In the present case, the evidence before the board indicates that only recently, after clearing the area, did the plaintiff use the lot for the storage of commercial and construction vehicles. (ROR, Items 18-19.) The pictures, as well as the testimony before the board, illustrate a total change of character in that portion of the lot over the last few years. (ROR, Items 26-27.) Because the proposed use would result in a physical change in the property, the board reasonably could decide that granting the plaintiff's proposed use would have resulted in a change in its nature and an expansion of the nonconforming use. See Crabtree Realty Co. v. Planning & Zoning Commission, supra, 82 Conn.App. 565-66. Based on the record, the board acted reasonably and within its liberal discretion; see Woodbury Donuts, LLC v. Zoning Board of Appeals, supra, 139 Conn.App. 758; in determining that the plaintiff could not expand the nonconforming use as it would violate § § 9.03.100 and 9.03.210 and change the character and nature of the undeveloped portion of the property.

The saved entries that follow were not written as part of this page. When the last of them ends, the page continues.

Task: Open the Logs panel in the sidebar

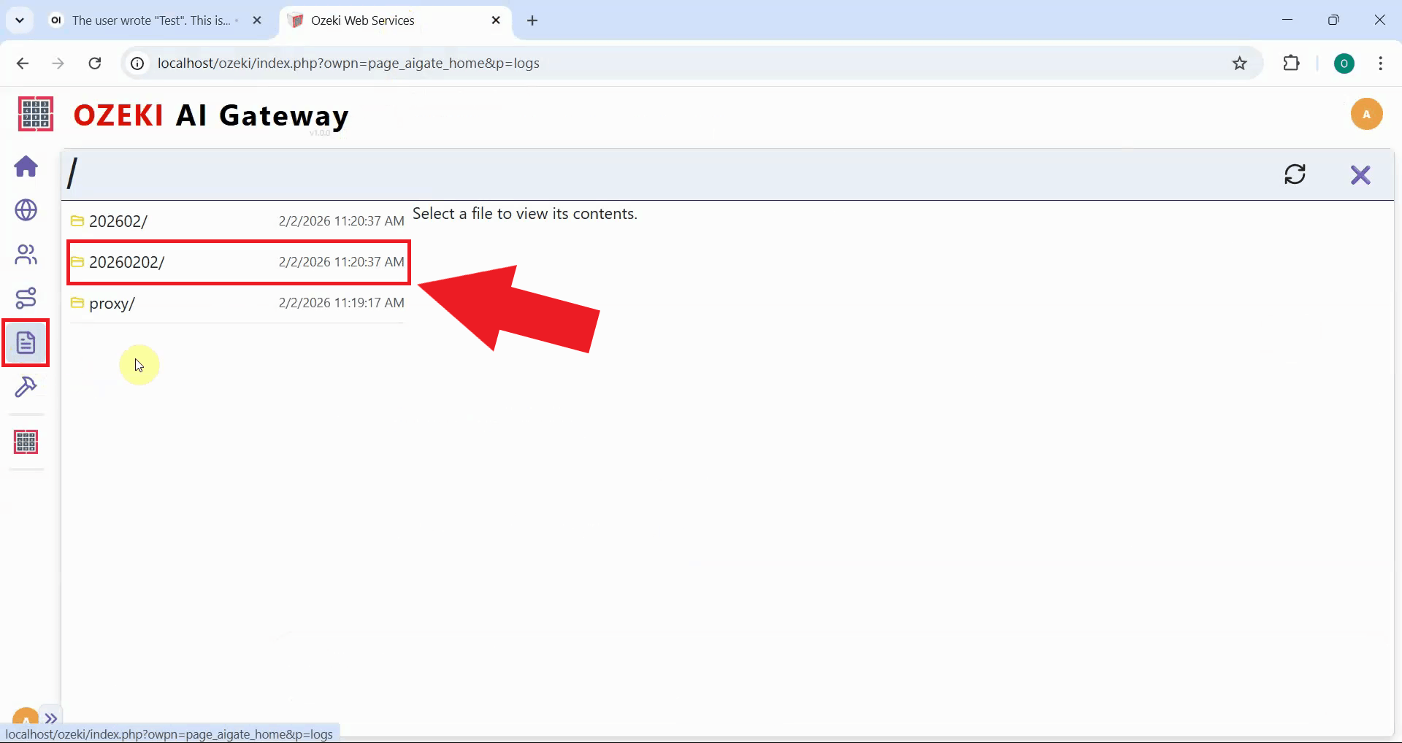Action: click(26, 342)
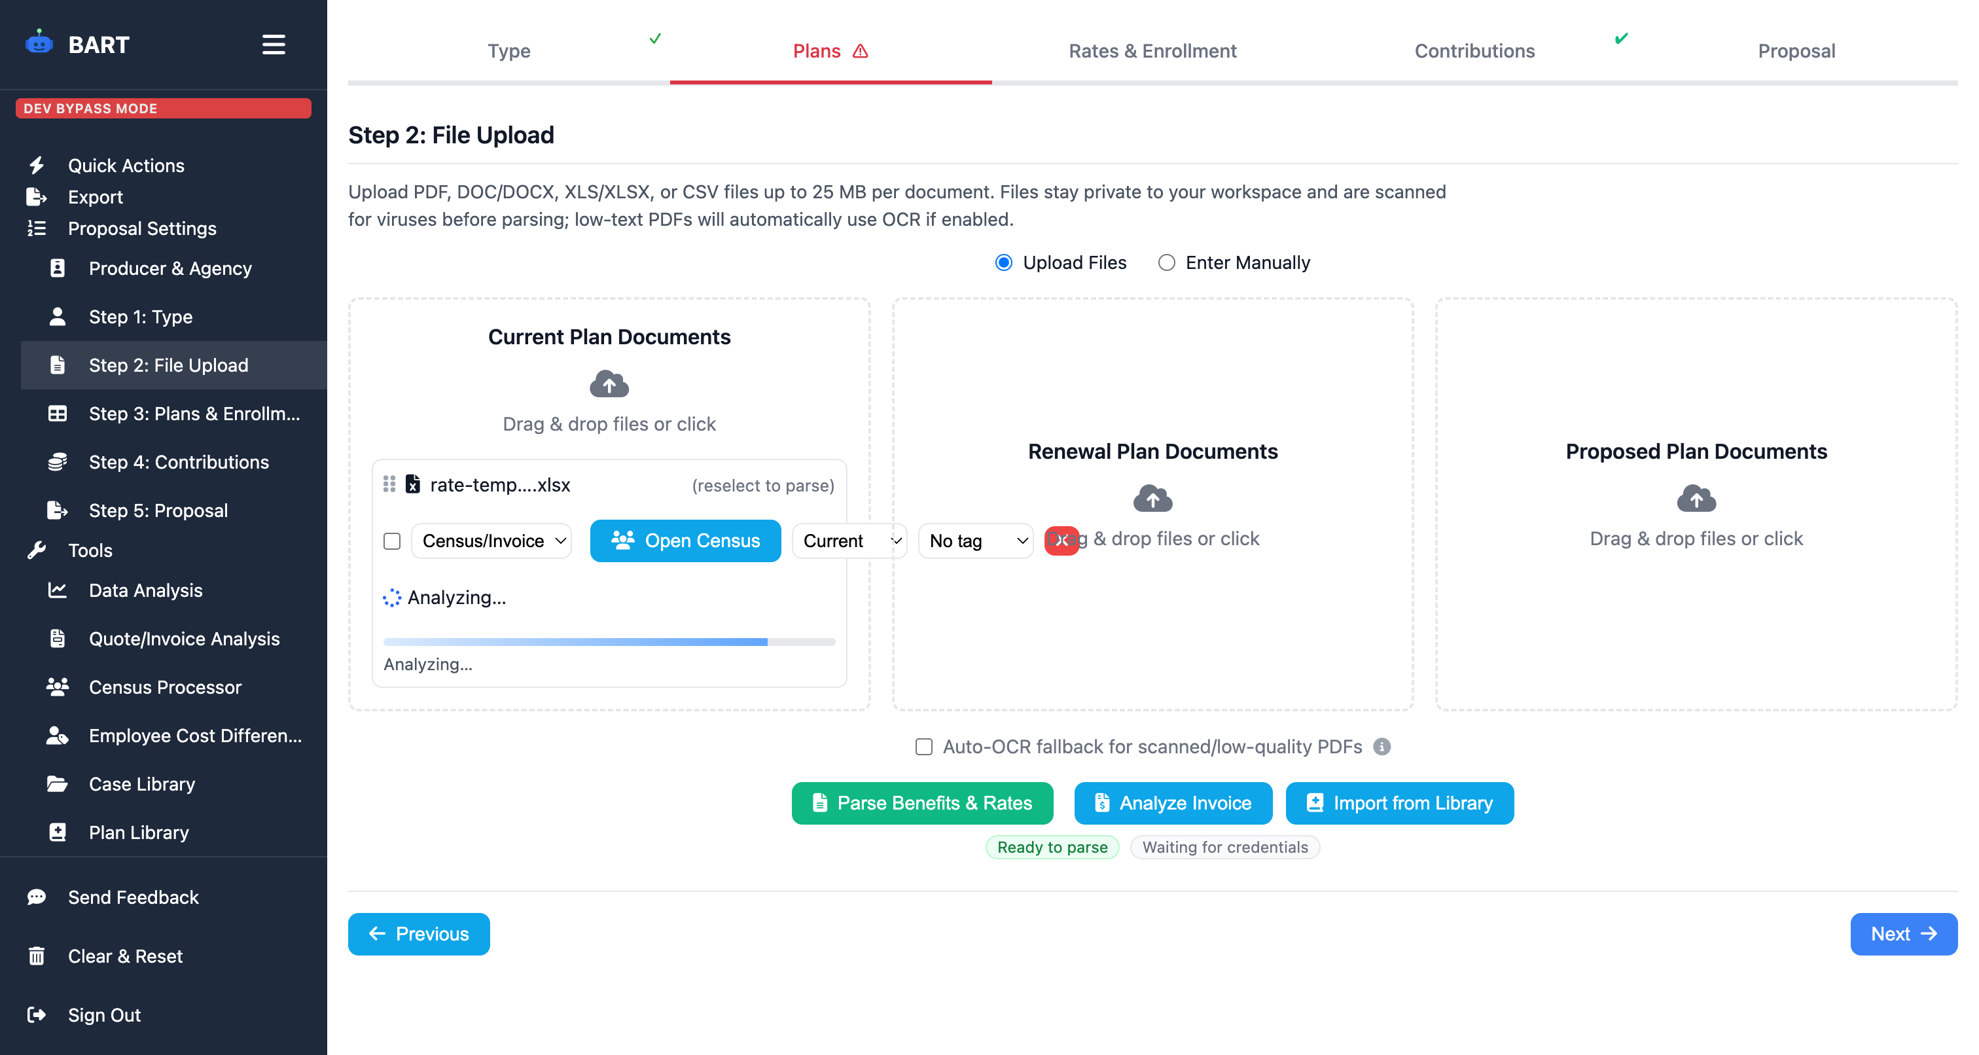Click the Parse Benefits & Rates button
The height and width of the screenshot is (1055, 1979).
[922, 803]
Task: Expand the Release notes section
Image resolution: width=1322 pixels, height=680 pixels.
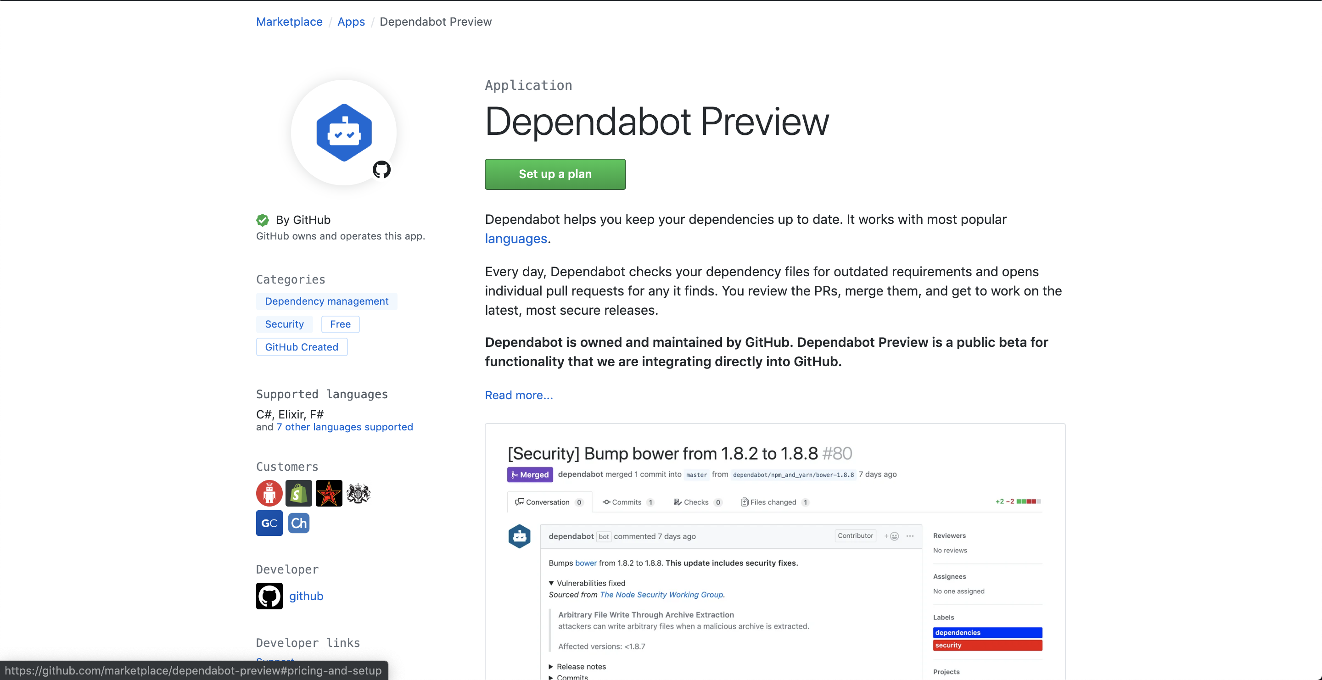Action: [551, 666]
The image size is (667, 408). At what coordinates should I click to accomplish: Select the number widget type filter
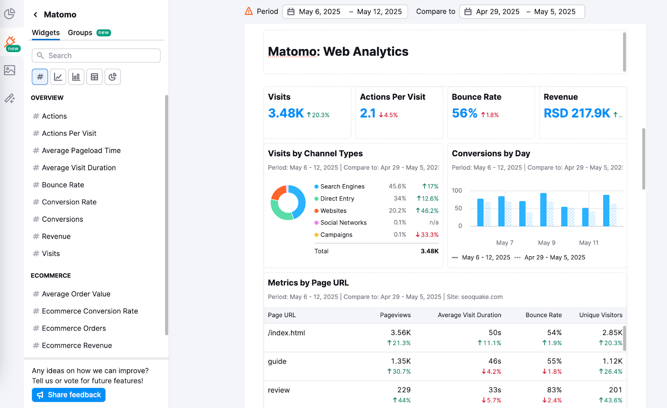coord(40,77)
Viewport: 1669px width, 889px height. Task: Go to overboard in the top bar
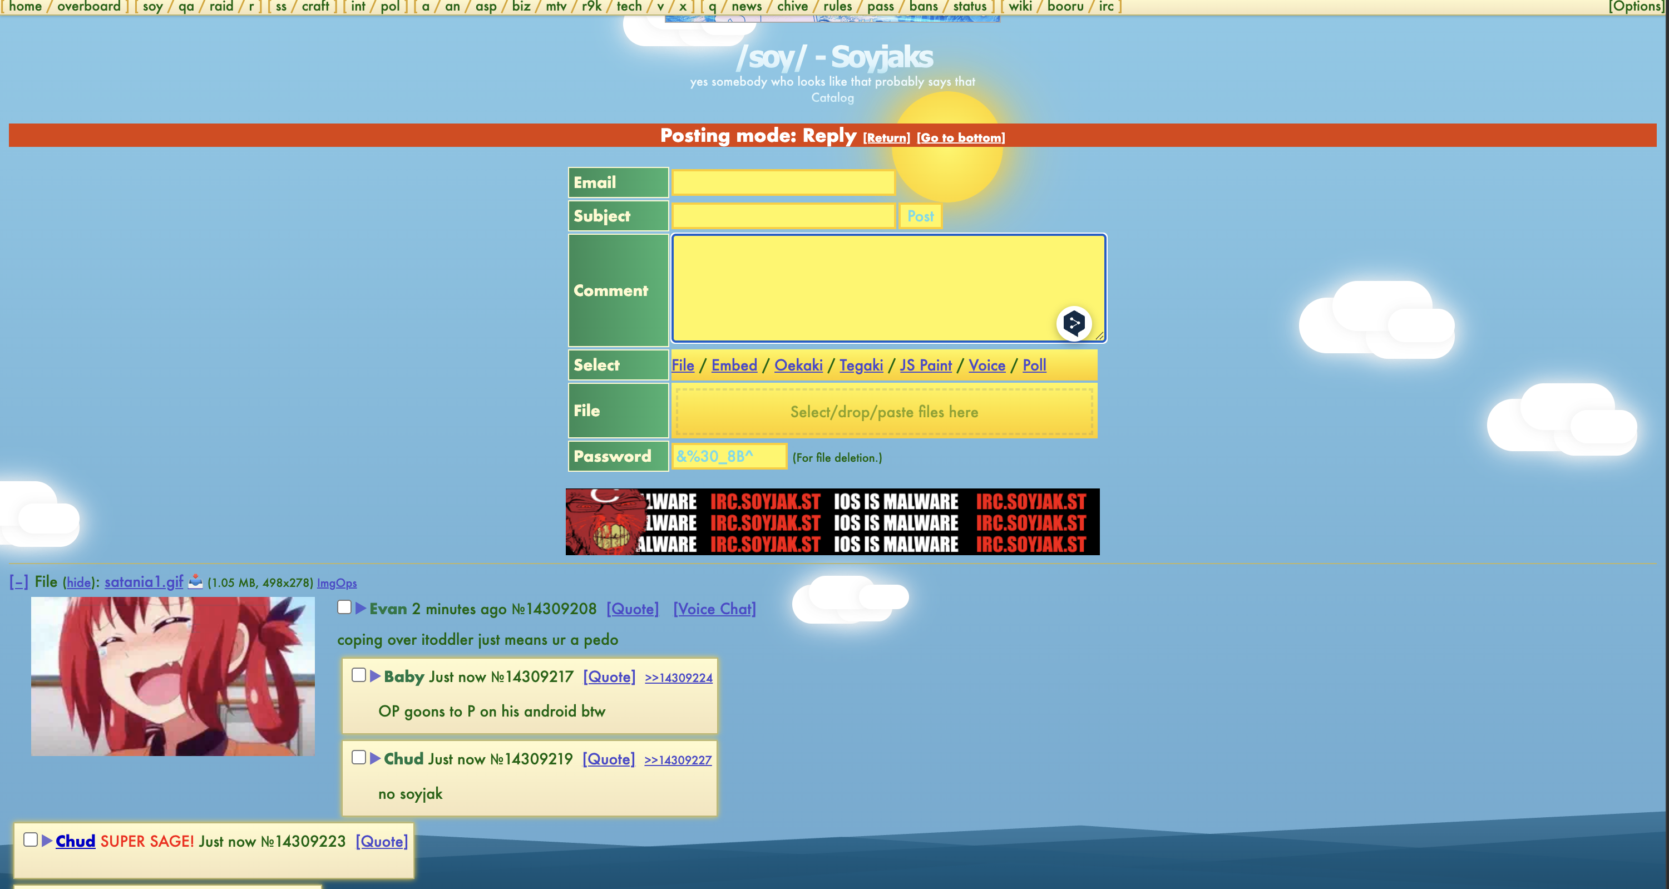coord(89,6)
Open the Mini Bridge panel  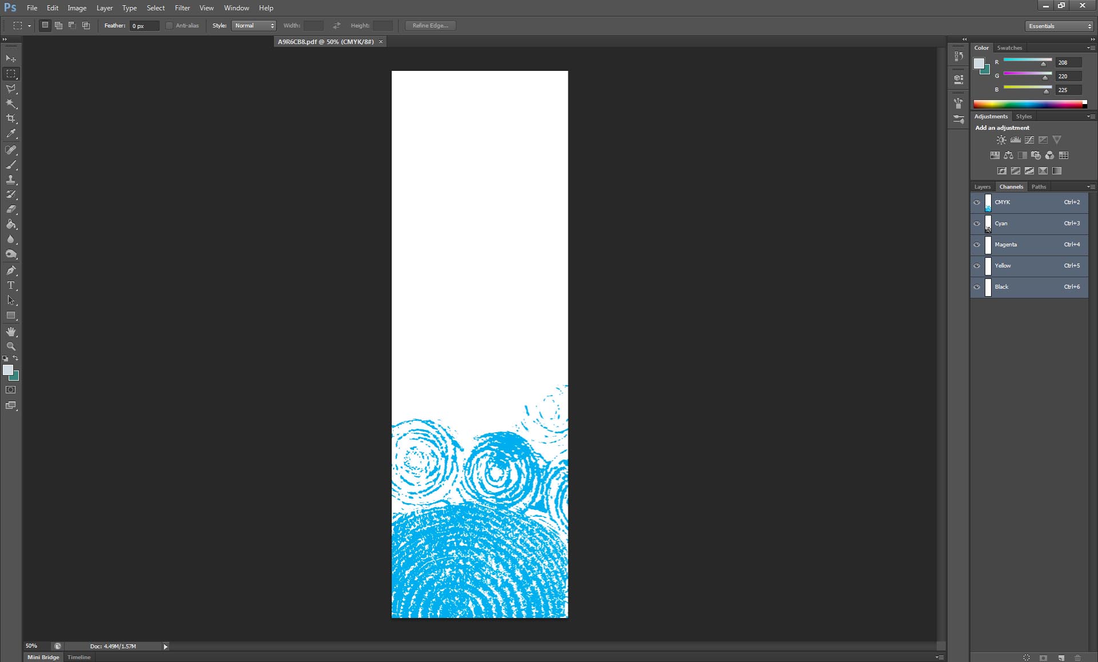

The plaintiff also maintains that the board was basing its denial on something not found in the regulations--i.e., the definition of commercial parking; that the regulations expressly allow parking in all zones; and that its application complies with the regulations. The board's stated reasons do not indicate that the application fails to comply with any of the parking regulations and the board acknowledged that it was making no argument regarding this before this court.
The decision of the board is affirmed. General Statutes § 8-8(a)(1).